Extrait à lire:
Kim Novak, pimpante octogénaire, invitée du Festival de Cannes 2013, évoque les dessous du tournage de Vertigo, et notamment la méthode employée par Hitchcock pour la diriger

Kim-Novak.jpg"Il avait choisi des vêtements si inconfortables et amidonnés pour le rôle de Madeleine que je me sentais à la fois crispée et bizarre, j'avais l'impression d'être une enveloppe vide. En un sens, c'était exactement le personnage, puisque Madeleine prétend être quelqu'un qu'elle n'est pas."

"En toute franchise, je ne savais pas exactement ce que je jouais ! Hitchcock me disait d'avancer là, de tourner la tête, de faire ci ou ça. Mais je n'ai jamais eu le sentiment de comprendre les motivations de ce personnage. La seule scène où j'avais enfin l'impression d'avoir quelque chose à jouer, c'est celle où je suis dans le lit de Scottie après qu'il m'a déshabillée. D'un coup je jouais Judy obligée de se comporter comme si elle était Madeleine, draguant ostensiblement celui qui l'a sauvée de la noyade. Mais sinon je reste très insatisfaite de ma prestation."

[Sur l'ensemble de sa carrière] "Etre écoutée et pas seulement regardée, c'était important pour moi qui venait d'une famille où, en tant que fille, il fallait être belle mais se taire. [...] I wanted... a voice. Vous savez, je suis bipolaire mais à cette époque, je l'ignorais. C'est pourquoi j'étais partagée entre l'idée que mes opinions avaient de la valeur et l'idée qu'elles n'en avaient aucune. C'était un peu handicapant dans un monde d'hommes où il était déjà difficile de s'imposer."

(Cahiers du Cinéma, Juin 2013)

Données extraites:

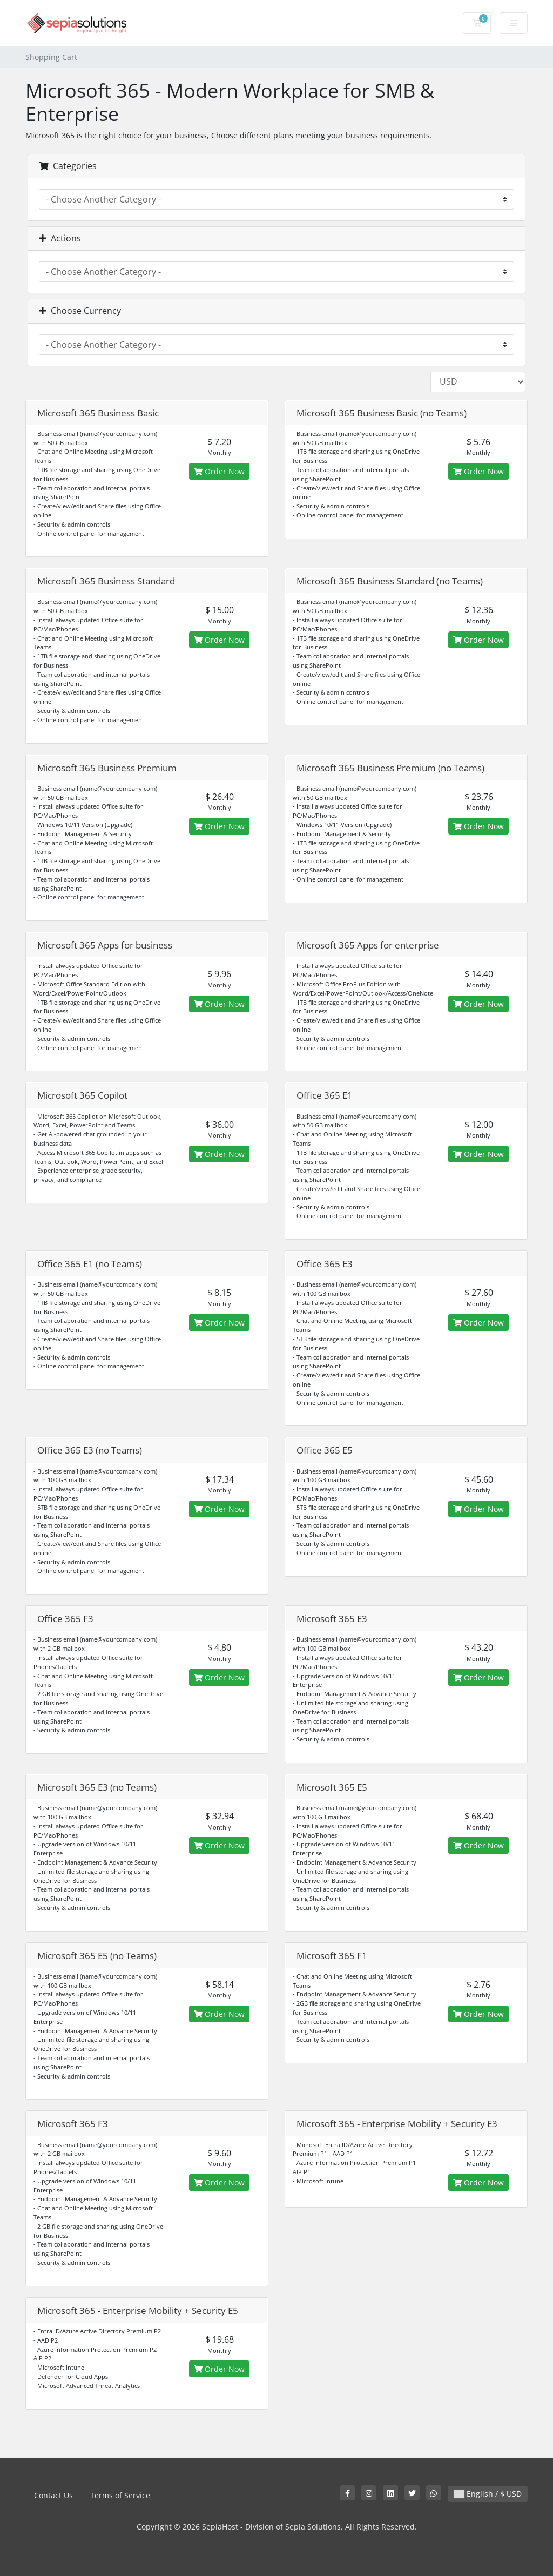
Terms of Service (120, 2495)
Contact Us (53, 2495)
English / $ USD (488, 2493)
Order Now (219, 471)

...

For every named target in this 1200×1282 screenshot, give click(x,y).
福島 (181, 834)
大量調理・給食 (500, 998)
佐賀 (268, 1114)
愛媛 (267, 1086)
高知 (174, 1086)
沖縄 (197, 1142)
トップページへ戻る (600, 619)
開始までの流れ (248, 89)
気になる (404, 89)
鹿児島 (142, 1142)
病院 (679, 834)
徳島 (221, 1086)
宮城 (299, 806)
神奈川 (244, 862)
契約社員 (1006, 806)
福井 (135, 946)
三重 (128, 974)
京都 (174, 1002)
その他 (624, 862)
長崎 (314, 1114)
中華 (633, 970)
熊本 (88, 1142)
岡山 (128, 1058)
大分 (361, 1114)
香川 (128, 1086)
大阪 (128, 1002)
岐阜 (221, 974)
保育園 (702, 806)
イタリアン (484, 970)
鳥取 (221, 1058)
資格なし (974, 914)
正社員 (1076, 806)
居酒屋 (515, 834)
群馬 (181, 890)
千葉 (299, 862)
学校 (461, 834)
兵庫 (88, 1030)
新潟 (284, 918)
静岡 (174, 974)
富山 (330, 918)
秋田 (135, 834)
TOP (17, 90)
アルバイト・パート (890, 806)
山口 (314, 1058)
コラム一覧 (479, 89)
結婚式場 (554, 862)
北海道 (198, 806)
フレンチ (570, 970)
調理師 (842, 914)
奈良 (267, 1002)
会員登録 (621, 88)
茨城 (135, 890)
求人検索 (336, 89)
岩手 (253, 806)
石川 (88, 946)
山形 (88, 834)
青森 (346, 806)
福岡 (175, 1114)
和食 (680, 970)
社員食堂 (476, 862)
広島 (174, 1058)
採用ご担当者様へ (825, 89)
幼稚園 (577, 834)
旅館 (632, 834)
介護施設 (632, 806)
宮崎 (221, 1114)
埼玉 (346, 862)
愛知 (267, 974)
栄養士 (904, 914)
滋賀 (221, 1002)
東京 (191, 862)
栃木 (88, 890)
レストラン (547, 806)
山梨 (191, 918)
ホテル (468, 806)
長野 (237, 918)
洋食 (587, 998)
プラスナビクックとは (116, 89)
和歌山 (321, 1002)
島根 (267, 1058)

Travail demandé:
[1] Dans l'extrait sur Kim Novak, quelle est la seule scène où elle avait enfin l'impression d'avoir quelque chose à jouer ?
[2] Résumez plus brièvement le paragraphe de l'extrait sur Kim Novak qui commence par « En toute franchise », sans perdre ses faits principaux.
[3] Reprenez l'extrait sur Kim Novak à la suite de sa dernière ligne et poursuivez-le.

Réponses par consigne:
[1] La scène où elle est dans le lit de Scottie après qu'il l'a déshabillée.

[2] Kim Novak avoue qu'elle ne savait pas vraiment ce qu'elle jouait. Hitchcock lui indiquait seulement où avancer et comment bouger, sans qu'elle comprenne les motivations du personnage. Seule la scène dans le lit de Scottie, après qu'il l'a déshabillée, lui donnait quelque chose à jouer : Judy, obligée de se comporter comme Madeleine, y drague ostensiblement celui qui l'a sauvée de la noyade. Pour le reste, elle demeure très insatisfaite de sa prestation.

[3]
Noah Baumbach (NB) et Greta Gerwig (GG), les deux voix de Frances Ha

Noah-Baumbach.jpg"Nous n'étions pas peu fiers d'avoir emmené Frances à travers toutes ces pérégrinations sans la barder d'une relation amoureuse classique." (NB)

"Avec Greta, chaque prise est vivante, j'ai l'impression de filmer le comportement d'une personne plutôt que la nouvelle prise d'une actrice. Greta est drôle, et elle est capable d'identifier ce qui est drôle dans ses gestes ou dans une scène tout en mesurant jusqu'où aller dans ses réactions, sans exagération." (NB)

"Il m'est apparu, d'une façon beaucoup plus limpide qu'auparavant, que les indications gestuelles peuvent avoir un réel impact émotionnel. Je liste mes plans avant de tourner, mais finalement beaucoup de choses se mettent en place en les faisant tous ensemble." (NB)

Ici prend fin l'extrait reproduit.